Exercise goal> Only the lines from the line holding "Where should I" through the final line of the entries below are to be returned, exactly as they stand.

------ Data records ------

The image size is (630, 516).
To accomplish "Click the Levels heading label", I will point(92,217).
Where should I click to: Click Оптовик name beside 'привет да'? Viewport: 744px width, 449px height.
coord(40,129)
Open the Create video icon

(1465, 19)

------

Task result>
Where should I click to: Click Оптовик name beside 'привет да'? Viewport: 744px width, 449px height.
coord(40,129)
Open the Create video icon

(1465, 19)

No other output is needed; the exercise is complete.